Compass still has more than 700 employees in its technology team, which Reffkin said was likely more tech workers than every traditional real estate brokerage combined. That’s about half of the “over 1,500 highly experienced product and engineering professionals” worldwide that the company reported in a February filing.

Compass has become a go-to brokerage in New York, Los Angeles and Miami, luring agents with its tech offerings and generous pay packages supported by venture capital funding, including roughly $1 billion from SoftBank Group Corp. But it’s never produced an annual profit, even in 2021 as it sold $251 billion worth of homes, more than any other US brokerage, according to RealTrends.
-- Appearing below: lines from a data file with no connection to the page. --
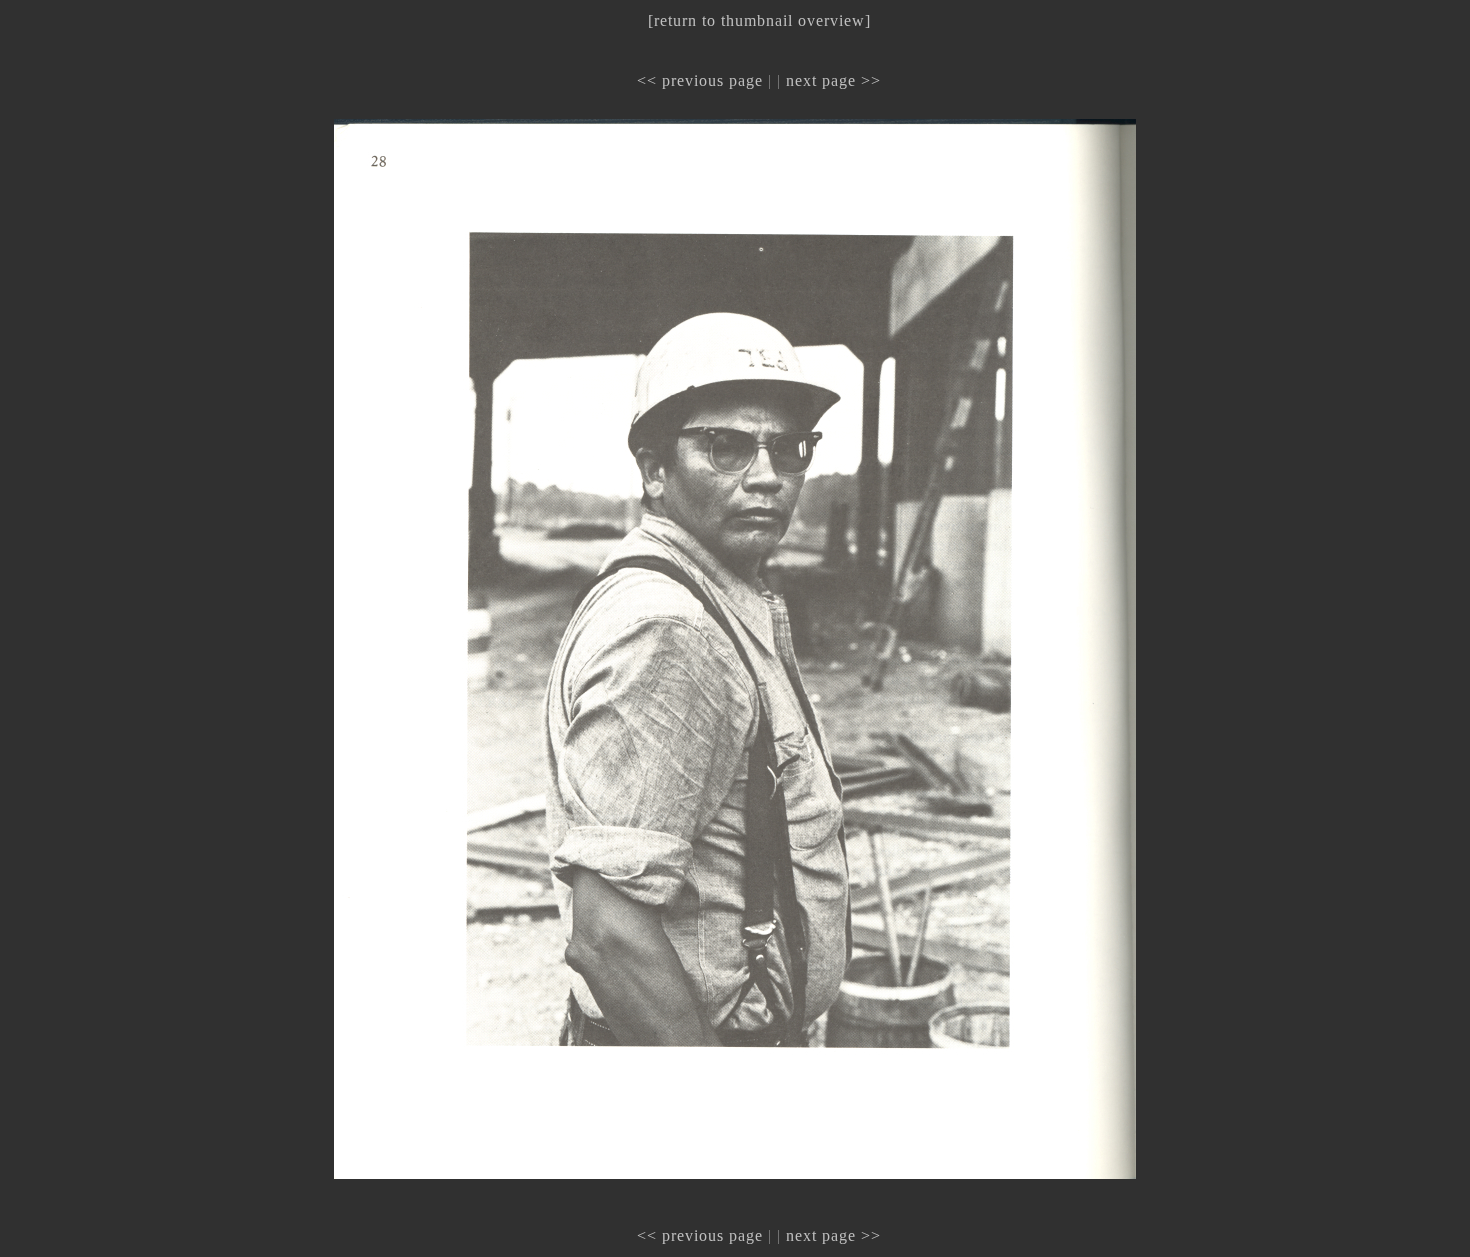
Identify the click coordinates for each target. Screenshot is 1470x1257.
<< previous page (700, 80)
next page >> (833, 80)
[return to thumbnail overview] (759, 20)
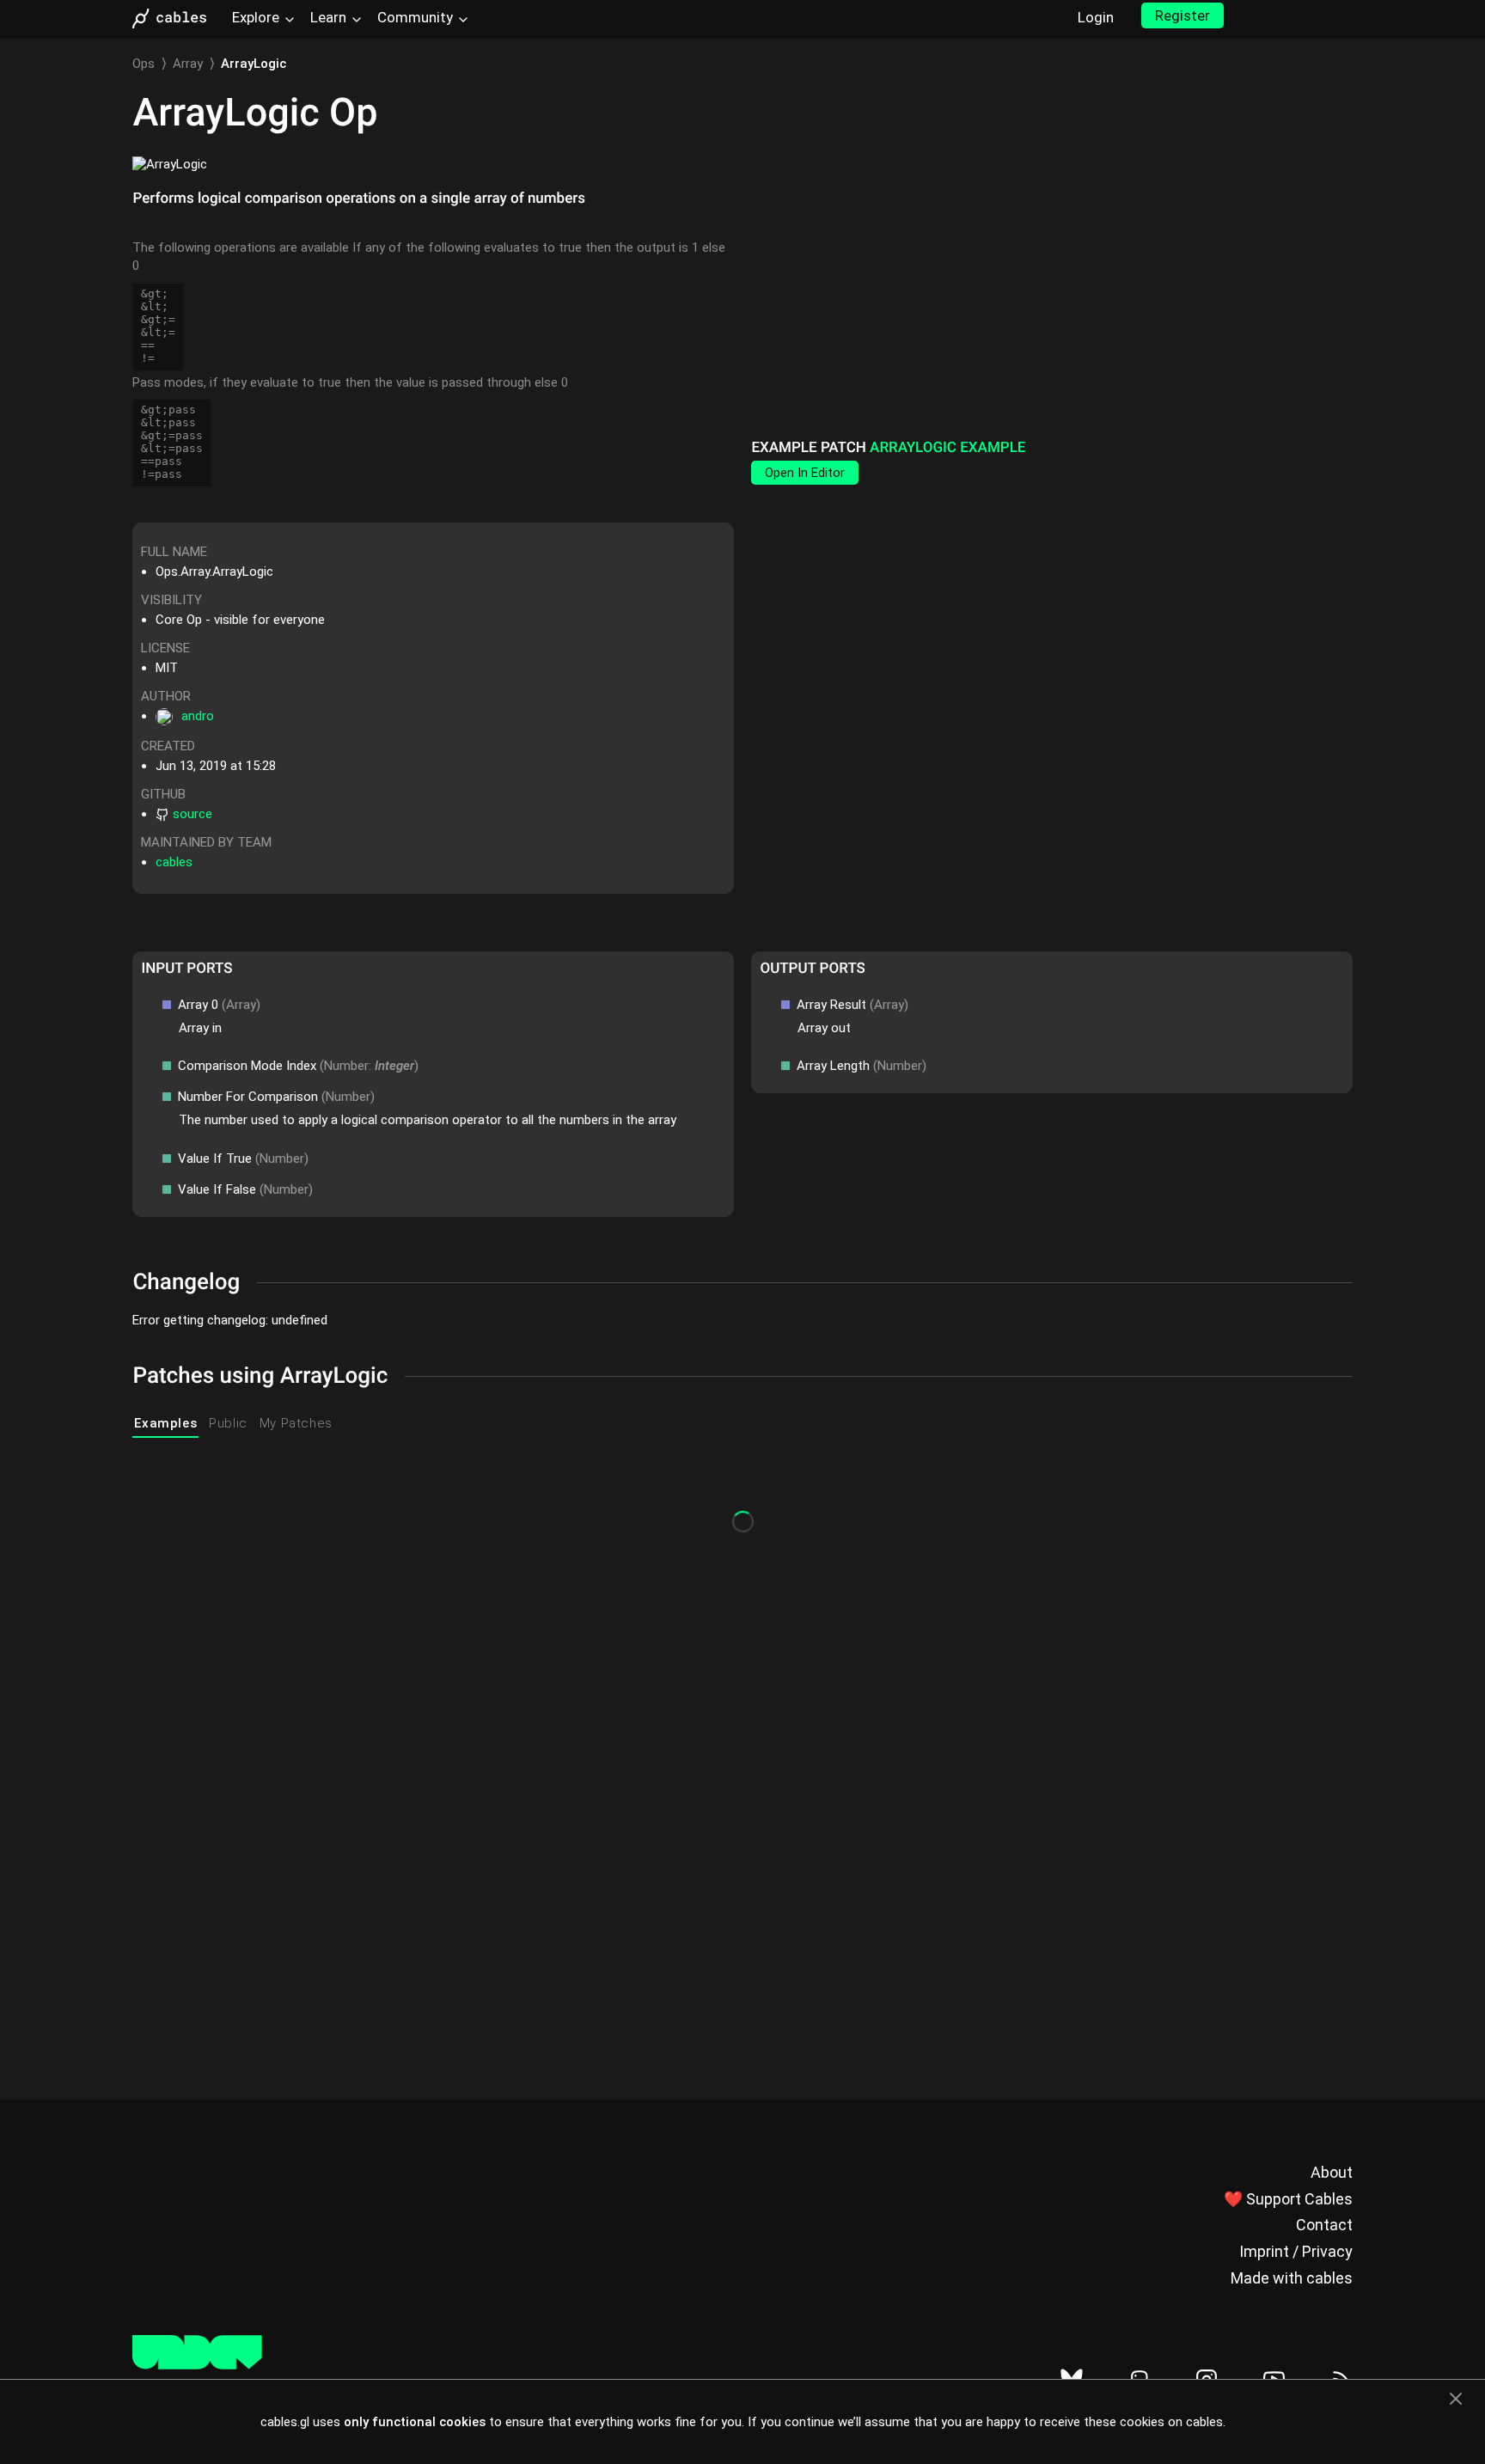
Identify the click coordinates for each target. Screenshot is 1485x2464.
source (192, 814)
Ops (143, 63)
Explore (256, 17)
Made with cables (1292, 2278)
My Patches (296, 1423)
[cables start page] (175, 18)
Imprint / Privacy (1296, 2251)
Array (188, 63)
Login (1096, 17)
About (1332, 2172)
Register (1182, 15)
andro (197, 716)
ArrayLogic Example (947, 447)
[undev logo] (197, 2365)
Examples (165, 1423)
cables (174, 862)
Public (228, 1423)
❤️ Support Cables (1288, 2199)
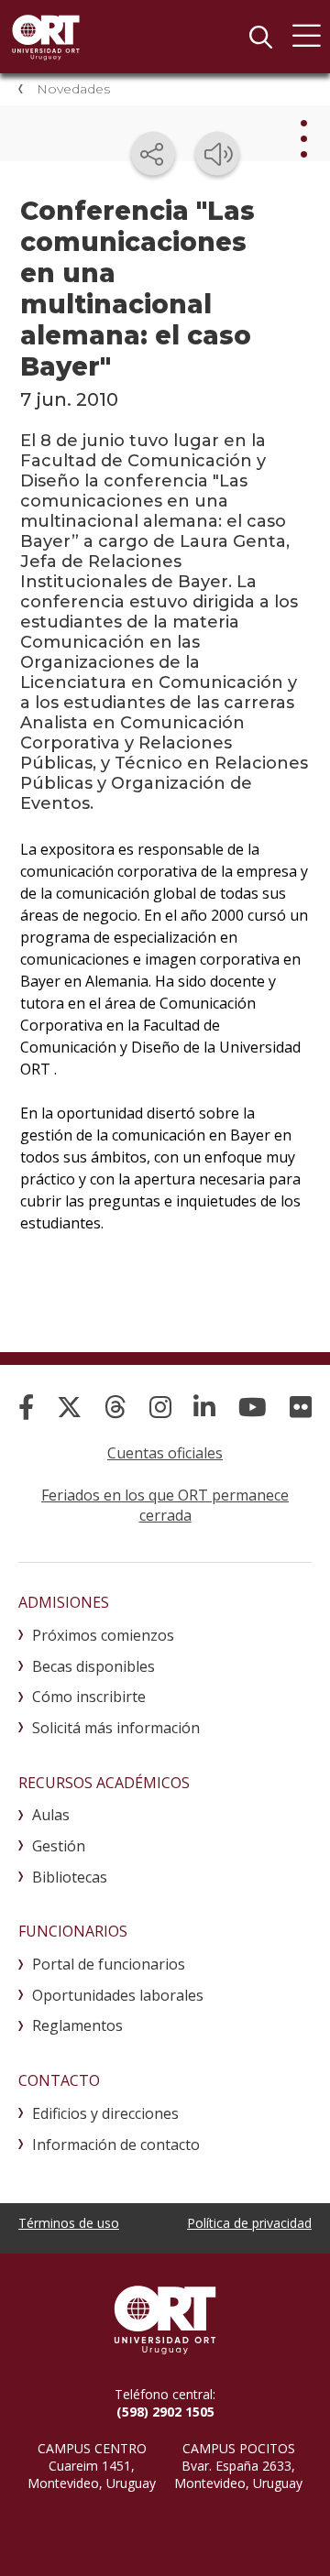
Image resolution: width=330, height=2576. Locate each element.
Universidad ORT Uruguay (45, 36)
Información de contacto (116, 2144)
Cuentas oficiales (165, 1453)
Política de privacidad (249, 2223)
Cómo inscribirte (89, 1696)
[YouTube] (252, 1406)
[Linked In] (204, 1406)
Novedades (73, 89)
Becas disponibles (93, 1666)
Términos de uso (68, 2223)
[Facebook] (26, 1406)
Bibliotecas (69, 1877)
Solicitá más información (116, 1728)
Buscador (260, 37)
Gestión (58, 1846)
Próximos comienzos (103, 1635)
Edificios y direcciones (105, 2113)
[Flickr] (301, 1406)
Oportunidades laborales (118, 1995)
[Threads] (115, 1406)
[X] (69, 1406)
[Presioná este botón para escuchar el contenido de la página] (217, 154)
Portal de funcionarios (108, 1964)
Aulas (51, 1815)
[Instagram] (160, 1406)
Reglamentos (77, 2025)
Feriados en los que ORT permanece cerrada (165, 1505)
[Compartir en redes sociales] (153, 154)
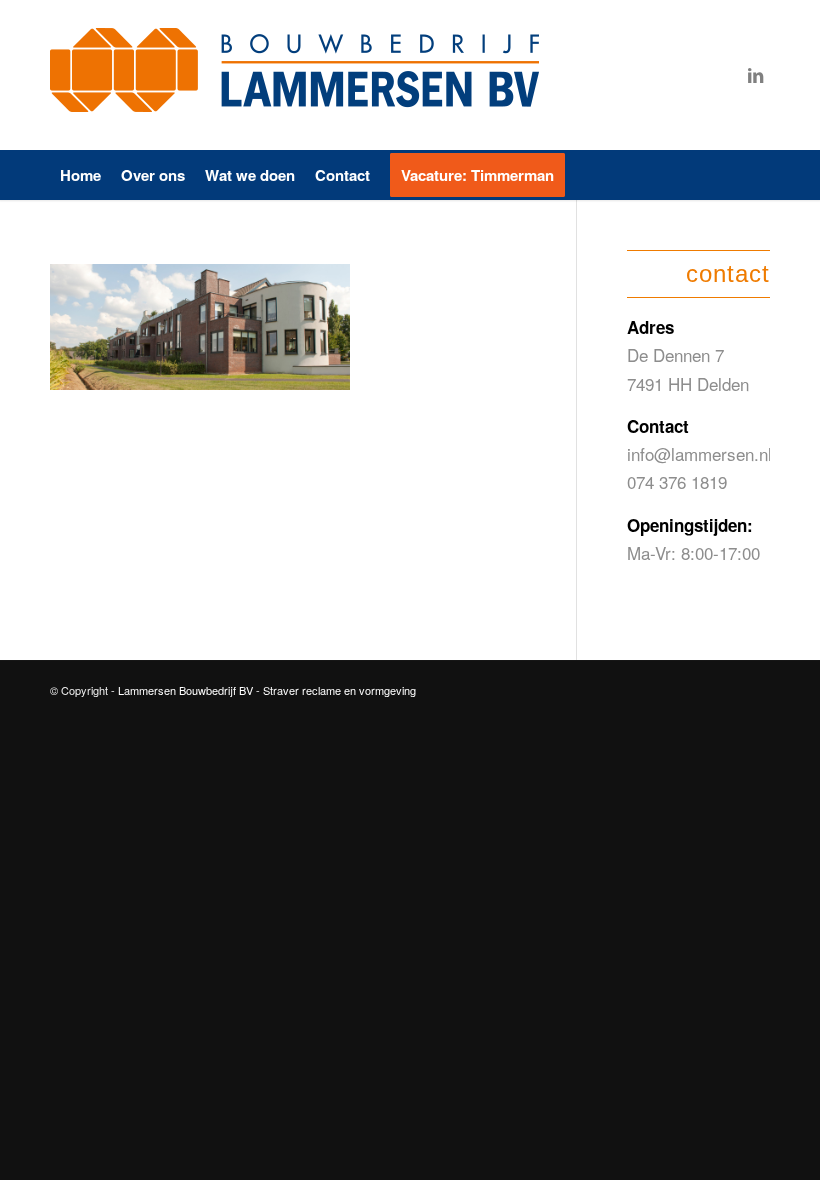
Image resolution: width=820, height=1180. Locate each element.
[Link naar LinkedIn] (755, 75)
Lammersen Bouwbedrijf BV (187, 690)
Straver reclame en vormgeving (339, 690)
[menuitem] (80, 175)
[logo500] (300, 75)
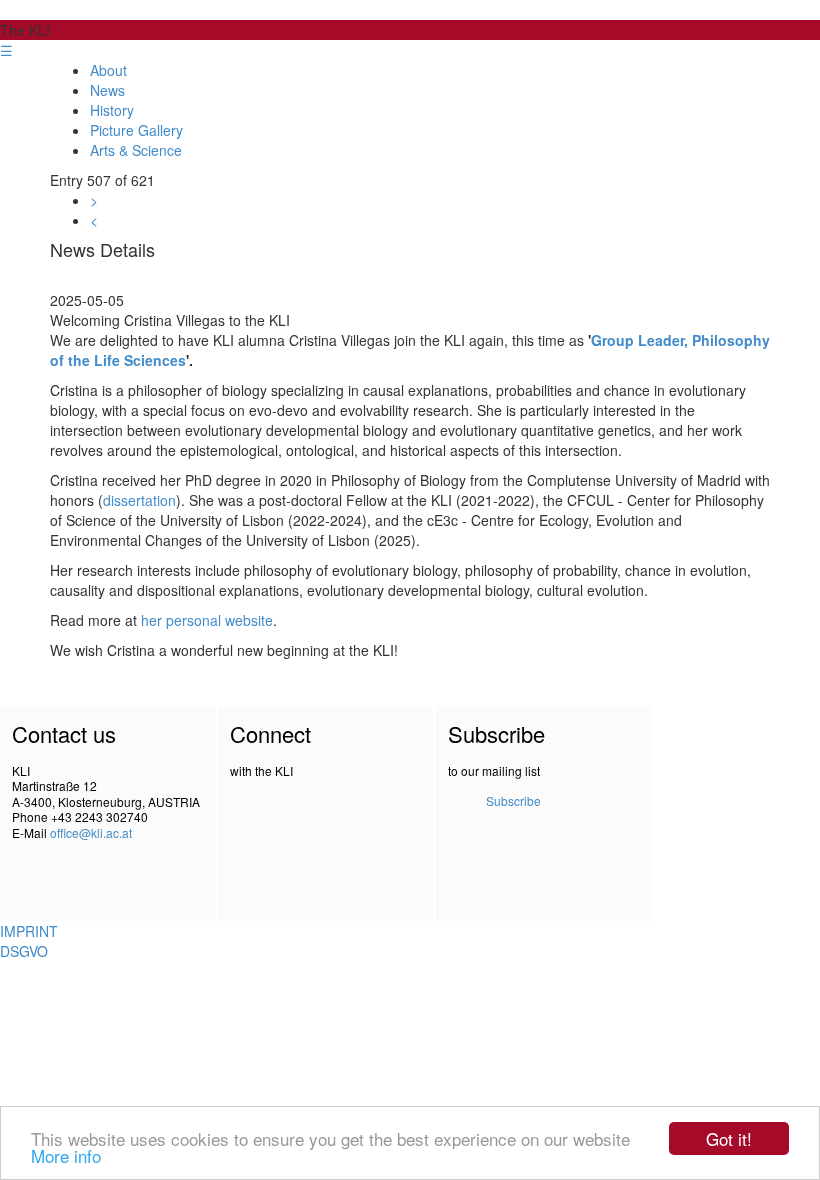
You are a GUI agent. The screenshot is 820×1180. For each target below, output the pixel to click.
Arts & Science (136, 150)
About (108, 70)
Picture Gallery (136, 130)
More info (66, 1155)
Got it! (729, 1138)
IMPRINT (29, 931)
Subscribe (513, 800)
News (107, 90)
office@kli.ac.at (91, 832)
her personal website (207, 620)
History (112, 110)
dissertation (139, 500)
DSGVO (24, 951)
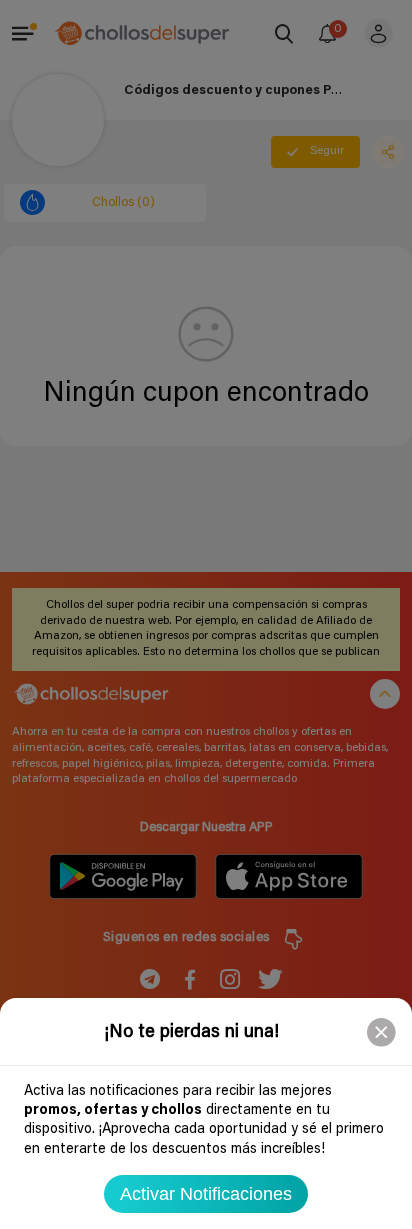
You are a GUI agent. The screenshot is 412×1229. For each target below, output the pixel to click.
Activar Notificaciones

Now the company is facing a swift downturn in the housing market, urgently seeking ways to cut costs and stay afloat in the traditionally low-margin world of residential brokerages. 

The layoffs were the brokerage’s second major wave of job cuts this year, after reducing its workforce by 10% in June as US home sales began to slow. Compass said last month that it would seek to implement cost cuts that would save the company about $320 million in expenses next year.

The company had previously pitched its technology offerings to investors and agents as what differentiated it from other brokerages. New York-based Compass spent $900 million over a decade building a sales platform and other tools that executives say are complete and no longer require the same amount of staffing that was needed while the technology was being developed.

Compass rode the pandemic housing boom to an initial public offering in April 2021, when the shares were priced at $18. The stock has slid since then, with shares down 4.1% to a record low of $2.58 at 9:36 a.m. in New York Tuesday. 

Chief Technology Officer Joseph Sirosh was ousted in August and the company said it didn’t intend to replace him. Chief Financial Officer Kristen Ankerbrandt announced earlier in the year that she planned to depart in September.